In other words, the relationship between stakeholders and the evaluator is a relationship between a principal and an agent. This relationship can get out of sync and the interests of the evaluator can begin to diverge from the interests of (at least some) of the stakeholders, creating a classic principal-agent problem. In most cases, the evaluator is responsible with upholding the interests of many stakeholders, which makes this is multiple principle problem, which is special kind of principal-agent problem in which the agent is tasked with taking actions on behalf of multiple stakeholders. One popular attempt to deny that this is a problem is utilization-focused evaluation, which hold that evaluators are only only beholden to one principal – the primary intended user. Rather than define it out of existence, I prefer to stare the problem in the face and think in terms of user networks.

As a result of the multiple principal problem, the principal-agent relationship that sets the stage for a good evaluation is fragile. Disturbances can undermine it easily, sending the system on a journey towards one of the pseudoevaluation attractors.

This distinction may be important, I think, because thinking of pseudoevaluation as a type of evaluation means that it is a fixed type of evaluation. We either are or are not doing a pseudoevaluation, and once we admiit that we are doing one, it’s conceptually difficult to imagine fixing the problem. If we think of pseudoevaluation as an attractor, there may be actions we can take to push its trajectory back towards a different state and it is easier to imagine fixing an evaluation that has gone pseudo.

How do we avoid faking it?

When evaluators participate in pseudoevaluations, they promote injustice, mislead decision-making, and discredit the profession. How do we avoid this situation?

The first step is, of course, prevention. To prevent PR-inspired evaluation, watch out for intense pressure to go against best practices and your own professional standards to change survey instruments or interview questions. One red flag that I have learned to look for are stakeholders who get openly angry about the development of a research instrument. Provided you haven’t done anything really weird, anyone who yells and stamps their feet about a survey question is engaging a theatrical performance to put political pressure on you. Being desperate to please and conflict averse will make you a bad evaluator, and more generally, open to manipulation. To prevent politically controlled evaluations, start planning for the sharing of results early in the study, before results are collected. Get a list of right-to-know parties and include them in meeting invitations as the evaluation goes along. Don’t create easy opportunities for stakeholders to get cut out of the process. If possible, disseminate results yourself instead of relying on stakeholders to do their own dissemination.

**GIVEN REQUEST:** According to the pseudoevaluation text, what three harms do evaluators cause when they take part in pseudoevaluations?

**INFORMATION SHOWN:**
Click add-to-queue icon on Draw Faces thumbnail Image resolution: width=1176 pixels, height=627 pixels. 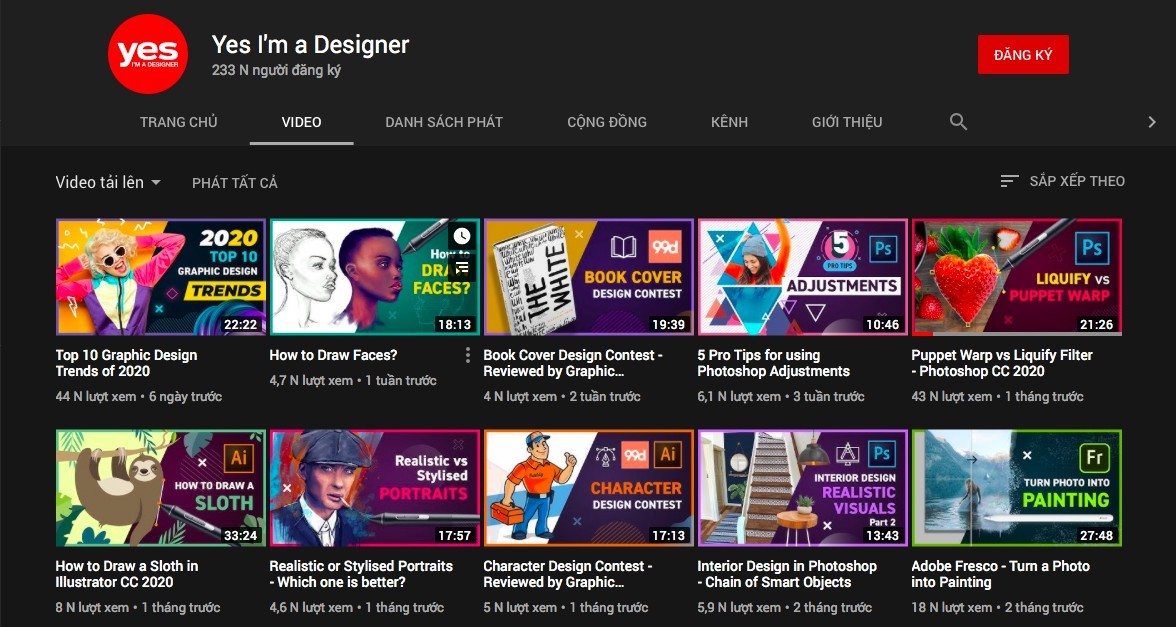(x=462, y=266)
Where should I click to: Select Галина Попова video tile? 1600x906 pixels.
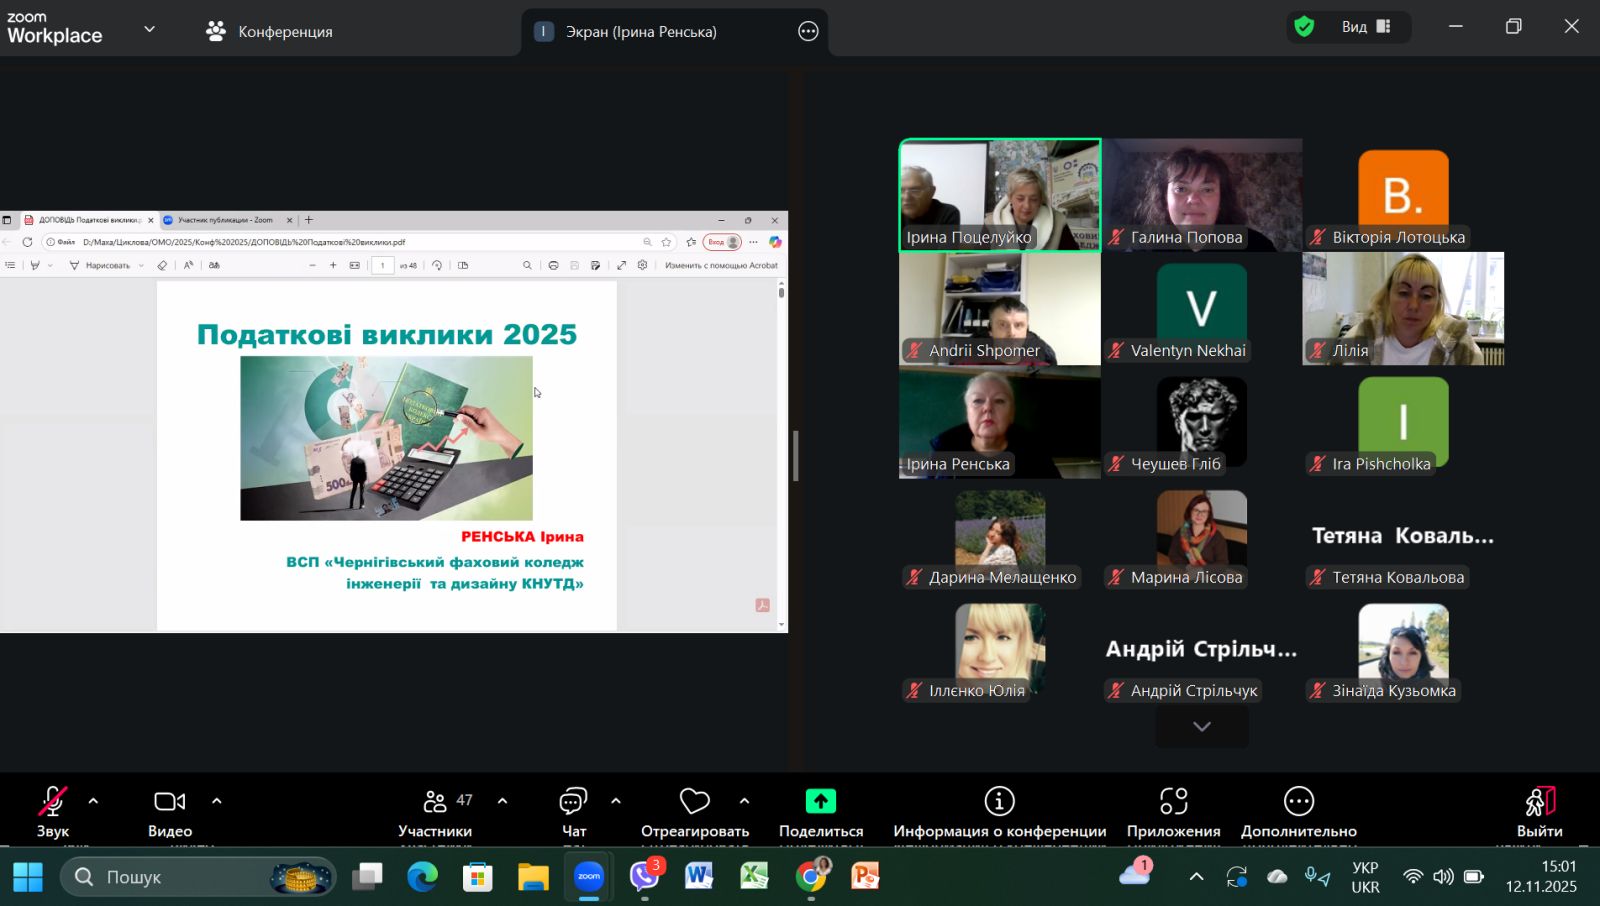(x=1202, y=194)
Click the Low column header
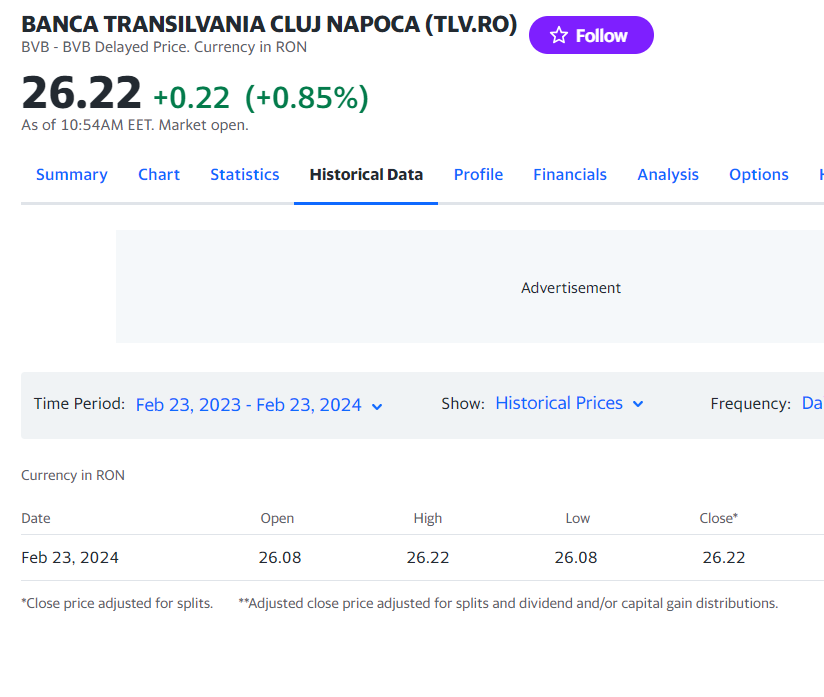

**RESPONSE TO THE TASK:**
- They promote injustice.
- They mislead decision-making.
- They discredit the profession.